======== Record set

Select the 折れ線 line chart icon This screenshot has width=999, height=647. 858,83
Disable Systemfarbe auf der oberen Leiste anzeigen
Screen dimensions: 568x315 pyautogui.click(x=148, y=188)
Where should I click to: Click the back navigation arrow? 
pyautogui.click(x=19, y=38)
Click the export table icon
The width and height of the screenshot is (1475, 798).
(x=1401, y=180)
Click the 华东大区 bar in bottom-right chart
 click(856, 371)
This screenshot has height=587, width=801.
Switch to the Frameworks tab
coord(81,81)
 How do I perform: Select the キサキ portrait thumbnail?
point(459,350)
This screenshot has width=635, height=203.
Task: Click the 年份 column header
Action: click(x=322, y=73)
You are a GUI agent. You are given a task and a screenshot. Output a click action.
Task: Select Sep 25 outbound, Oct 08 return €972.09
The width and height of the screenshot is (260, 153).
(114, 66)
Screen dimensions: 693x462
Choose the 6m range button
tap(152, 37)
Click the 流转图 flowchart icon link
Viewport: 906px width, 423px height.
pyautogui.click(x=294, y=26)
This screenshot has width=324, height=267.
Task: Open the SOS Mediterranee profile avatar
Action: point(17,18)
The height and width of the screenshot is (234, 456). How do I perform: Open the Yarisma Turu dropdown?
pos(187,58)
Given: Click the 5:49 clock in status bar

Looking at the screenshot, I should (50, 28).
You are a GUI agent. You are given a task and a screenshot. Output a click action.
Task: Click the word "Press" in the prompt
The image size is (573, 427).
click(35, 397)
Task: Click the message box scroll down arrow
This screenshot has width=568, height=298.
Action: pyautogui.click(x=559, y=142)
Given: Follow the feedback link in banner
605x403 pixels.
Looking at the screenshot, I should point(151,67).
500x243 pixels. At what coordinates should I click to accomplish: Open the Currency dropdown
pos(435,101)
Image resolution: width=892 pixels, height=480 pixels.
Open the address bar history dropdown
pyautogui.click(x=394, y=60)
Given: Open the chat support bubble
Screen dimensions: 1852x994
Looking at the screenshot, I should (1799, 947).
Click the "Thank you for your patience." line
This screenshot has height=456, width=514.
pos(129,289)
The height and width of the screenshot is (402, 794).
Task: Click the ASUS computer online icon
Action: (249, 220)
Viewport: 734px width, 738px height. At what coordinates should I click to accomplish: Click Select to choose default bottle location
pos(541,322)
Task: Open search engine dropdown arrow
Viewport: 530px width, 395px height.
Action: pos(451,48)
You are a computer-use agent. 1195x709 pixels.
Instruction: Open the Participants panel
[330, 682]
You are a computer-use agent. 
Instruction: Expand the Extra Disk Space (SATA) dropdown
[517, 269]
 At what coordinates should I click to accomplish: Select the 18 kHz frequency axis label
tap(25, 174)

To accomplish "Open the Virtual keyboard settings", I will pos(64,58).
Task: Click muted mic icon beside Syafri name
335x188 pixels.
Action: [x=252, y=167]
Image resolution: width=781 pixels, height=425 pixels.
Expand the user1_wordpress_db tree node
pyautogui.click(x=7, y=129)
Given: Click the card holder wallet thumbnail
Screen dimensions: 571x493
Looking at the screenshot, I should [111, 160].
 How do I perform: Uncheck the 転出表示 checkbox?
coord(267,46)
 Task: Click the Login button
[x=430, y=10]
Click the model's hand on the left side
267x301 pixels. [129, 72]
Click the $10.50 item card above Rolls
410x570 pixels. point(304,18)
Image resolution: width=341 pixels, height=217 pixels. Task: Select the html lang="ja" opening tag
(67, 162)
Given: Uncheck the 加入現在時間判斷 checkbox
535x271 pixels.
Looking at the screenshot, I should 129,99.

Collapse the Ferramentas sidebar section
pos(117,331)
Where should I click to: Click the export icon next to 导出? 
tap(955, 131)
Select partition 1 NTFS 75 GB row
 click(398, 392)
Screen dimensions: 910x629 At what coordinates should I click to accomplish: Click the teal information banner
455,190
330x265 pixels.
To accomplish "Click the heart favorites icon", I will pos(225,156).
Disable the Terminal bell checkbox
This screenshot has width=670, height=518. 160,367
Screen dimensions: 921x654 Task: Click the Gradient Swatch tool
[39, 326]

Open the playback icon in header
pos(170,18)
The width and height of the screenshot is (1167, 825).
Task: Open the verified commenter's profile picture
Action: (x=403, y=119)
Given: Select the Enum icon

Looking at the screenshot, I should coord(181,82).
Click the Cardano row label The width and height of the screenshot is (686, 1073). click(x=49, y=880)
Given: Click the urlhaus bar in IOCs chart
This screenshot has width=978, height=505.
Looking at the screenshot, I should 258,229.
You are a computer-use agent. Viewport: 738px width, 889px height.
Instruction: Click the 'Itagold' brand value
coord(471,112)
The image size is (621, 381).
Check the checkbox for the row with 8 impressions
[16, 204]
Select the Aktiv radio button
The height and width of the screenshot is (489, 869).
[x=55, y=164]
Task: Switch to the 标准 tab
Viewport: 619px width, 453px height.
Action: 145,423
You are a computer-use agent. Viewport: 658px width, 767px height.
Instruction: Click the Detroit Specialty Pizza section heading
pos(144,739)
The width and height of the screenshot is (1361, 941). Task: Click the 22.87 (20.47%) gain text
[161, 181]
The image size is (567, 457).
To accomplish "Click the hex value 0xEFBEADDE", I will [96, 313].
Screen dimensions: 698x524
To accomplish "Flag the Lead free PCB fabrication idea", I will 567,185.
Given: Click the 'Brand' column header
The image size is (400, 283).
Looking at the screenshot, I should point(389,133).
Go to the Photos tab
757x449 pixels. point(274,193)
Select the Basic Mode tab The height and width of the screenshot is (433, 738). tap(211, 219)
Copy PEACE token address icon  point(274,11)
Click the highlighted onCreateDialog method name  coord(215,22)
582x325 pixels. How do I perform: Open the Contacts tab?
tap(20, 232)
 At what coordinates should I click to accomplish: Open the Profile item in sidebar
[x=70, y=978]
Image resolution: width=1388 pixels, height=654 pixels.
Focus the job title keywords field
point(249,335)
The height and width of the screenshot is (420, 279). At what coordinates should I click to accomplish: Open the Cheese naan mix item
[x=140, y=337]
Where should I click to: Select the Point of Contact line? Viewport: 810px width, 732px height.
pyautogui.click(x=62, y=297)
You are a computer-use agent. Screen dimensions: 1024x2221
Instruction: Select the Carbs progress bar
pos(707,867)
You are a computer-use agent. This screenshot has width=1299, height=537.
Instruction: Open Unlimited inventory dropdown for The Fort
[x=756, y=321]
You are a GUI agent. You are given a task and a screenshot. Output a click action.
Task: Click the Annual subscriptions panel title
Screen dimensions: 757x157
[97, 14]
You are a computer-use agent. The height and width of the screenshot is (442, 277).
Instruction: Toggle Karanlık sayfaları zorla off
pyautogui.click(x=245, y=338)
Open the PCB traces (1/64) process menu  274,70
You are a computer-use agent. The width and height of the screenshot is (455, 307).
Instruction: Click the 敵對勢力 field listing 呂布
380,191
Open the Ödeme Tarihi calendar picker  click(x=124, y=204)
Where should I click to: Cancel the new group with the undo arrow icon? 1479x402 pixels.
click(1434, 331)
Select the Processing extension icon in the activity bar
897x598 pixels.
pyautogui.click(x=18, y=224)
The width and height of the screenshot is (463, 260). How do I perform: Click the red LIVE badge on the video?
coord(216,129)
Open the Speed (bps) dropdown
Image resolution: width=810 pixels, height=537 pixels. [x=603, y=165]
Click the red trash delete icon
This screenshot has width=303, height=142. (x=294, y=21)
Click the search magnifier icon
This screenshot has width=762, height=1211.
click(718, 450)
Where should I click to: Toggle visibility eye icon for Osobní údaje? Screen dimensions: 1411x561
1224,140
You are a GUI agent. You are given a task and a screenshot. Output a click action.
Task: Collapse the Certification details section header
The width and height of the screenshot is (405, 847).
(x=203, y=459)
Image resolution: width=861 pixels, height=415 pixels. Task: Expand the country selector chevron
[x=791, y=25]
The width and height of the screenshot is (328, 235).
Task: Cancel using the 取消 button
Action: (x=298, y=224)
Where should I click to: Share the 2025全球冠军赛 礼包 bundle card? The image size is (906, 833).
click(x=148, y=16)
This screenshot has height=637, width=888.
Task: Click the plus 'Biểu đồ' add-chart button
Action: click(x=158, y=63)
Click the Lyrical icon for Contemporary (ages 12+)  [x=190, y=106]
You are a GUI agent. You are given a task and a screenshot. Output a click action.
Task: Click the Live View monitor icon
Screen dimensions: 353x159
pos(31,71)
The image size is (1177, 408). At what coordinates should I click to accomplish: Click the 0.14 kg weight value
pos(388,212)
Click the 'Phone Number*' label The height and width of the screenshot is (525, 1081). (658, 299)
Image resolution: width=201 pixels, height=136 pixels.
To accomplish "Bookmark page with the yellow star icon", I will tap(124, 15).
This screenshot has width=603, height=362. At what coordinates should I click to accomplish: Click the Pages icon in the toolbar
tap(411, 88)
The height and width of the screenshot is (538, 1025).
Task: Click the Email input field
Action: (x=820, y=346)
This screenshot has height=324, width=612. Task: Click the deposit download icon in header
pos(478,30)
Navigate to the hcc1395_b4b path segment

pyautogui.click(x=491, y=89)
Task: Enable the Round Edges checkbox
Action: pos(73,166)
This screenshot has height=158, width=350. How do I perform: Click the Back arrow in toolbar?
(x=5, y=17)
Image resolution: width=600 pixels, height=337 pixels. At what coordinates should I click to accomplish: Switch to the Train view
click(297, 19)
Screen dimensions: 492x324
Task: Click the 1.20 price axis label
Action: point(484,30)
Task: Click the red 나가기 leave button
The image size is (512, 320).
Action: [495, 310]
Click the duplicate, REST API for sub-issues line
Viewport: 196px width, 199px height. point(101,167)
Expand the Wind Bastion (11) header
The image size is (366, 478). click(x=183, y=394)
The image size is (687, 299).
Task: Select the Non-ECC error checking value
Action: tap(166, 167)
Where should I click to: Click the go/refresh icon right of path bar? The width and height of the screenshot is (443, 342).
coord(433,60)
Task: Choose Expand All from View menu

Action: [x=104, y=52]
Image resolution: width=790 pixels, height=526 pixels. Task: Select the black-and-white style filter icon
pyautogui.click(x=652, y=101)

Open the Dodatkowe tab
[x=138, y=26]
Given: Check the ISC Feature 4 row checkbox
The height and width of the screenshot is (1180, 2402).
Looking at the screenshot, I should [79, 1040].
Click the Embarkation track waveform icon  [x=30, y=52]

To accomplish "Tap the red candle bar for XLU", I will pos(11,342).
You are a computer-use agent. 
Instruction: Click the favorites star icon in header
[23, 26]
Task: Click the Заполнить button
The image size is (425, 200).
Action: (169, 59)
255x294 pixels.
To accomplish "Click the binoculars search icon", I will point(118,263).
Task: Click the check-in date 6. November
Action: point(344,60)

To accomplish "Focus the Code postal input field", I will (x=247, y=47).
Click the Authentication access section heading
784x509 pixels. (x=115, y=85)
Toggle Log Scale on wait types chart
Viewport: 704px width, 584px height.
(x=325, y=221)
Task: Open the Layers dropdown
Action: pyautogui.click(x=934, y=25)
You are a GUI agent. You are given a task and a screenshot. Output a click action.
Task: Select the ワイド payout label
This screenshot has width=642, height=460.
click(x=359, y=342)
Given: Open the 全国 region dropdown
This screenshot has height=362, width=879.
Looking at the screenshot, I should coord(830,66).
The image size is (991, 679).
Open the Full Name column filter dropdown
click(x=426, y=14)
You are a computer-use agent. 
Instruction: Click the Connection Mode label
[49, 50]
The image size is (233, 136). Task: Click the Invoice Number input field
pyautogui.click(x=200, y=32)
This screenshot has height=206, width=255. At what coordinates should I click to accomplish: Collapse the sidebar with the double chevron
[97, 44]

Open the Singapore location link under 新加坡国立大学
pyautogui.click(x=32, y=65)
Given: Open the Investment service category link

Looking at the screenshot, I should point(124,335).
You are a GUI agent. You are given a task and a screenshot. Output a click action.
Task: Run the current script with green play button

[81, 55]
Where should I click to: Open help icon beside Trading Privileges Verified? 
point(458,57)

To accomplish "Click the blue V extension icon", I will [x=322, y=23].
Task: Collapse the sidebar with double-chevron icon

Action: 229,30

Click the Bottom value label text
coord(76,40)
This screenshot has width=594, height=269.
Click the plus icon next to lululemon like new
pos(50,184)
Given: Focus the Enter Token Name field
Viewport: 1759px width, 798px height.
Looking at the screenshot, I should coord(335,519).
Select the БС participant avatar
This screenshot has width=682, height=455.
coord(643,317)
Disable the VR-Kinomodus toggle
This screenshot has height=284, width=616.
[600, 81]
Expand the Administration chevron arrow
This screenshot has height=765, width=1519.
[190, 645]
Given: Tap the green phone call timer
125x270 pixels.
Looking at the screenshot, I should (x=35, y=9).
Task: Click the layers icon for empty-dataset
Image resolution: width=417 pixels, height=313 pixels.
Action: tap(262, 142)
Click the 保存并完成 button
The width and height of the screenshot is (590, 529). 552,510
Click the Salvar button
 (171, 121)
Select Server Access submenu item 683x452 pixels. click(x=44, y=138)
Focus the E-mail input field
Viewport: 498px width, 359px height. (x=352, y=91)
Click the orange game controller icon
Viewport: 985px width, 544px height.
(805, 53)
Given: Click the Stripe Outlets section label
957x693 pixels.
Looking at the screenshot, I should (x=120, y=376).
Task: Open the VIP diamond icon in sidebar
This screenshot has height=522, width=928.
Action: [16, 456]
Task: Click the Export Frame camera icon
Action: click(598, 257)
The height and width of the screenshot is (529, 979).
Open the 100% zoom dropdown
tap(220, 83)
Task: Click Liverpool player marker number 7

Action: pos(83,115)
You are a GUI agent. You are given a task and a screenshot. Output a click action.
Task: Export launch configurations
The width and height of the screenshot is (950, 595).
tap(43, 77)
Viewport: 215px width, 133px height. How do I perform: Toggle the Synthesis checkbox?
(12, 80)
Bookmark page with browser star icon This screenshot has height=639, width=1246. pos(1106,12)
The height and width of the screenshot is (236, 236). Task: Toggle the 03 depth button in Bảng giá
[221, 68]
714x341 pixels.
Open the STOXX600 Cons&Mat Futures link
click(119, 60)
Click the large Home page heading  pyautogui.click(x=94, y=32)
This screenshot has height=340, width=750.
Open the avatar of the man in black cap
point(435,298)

================

## [What this task involves]
Output only an exact transcription of the lines above from the one with "Task: Click the layers icon for empty-dataset" up to and including the one with "Click the orange game controller icon".

## [Response]
Task: Click the layers icon for empty-dataset
Image resolution: width=417 pixels, height=313 pixels.
Action: tap(262, 142)
Click the 保存并完成 button
The width and height of the screenshot is (590, 529). 552,510
Click the Salvar button
 (171, 121)
Select Server Access submenu item 683x452 pixels. click(x=44, y=138)
Focus the E-mail input field
Viewport: 498px width, 359px height. (x=352, y=91)
Click the orange game controller icon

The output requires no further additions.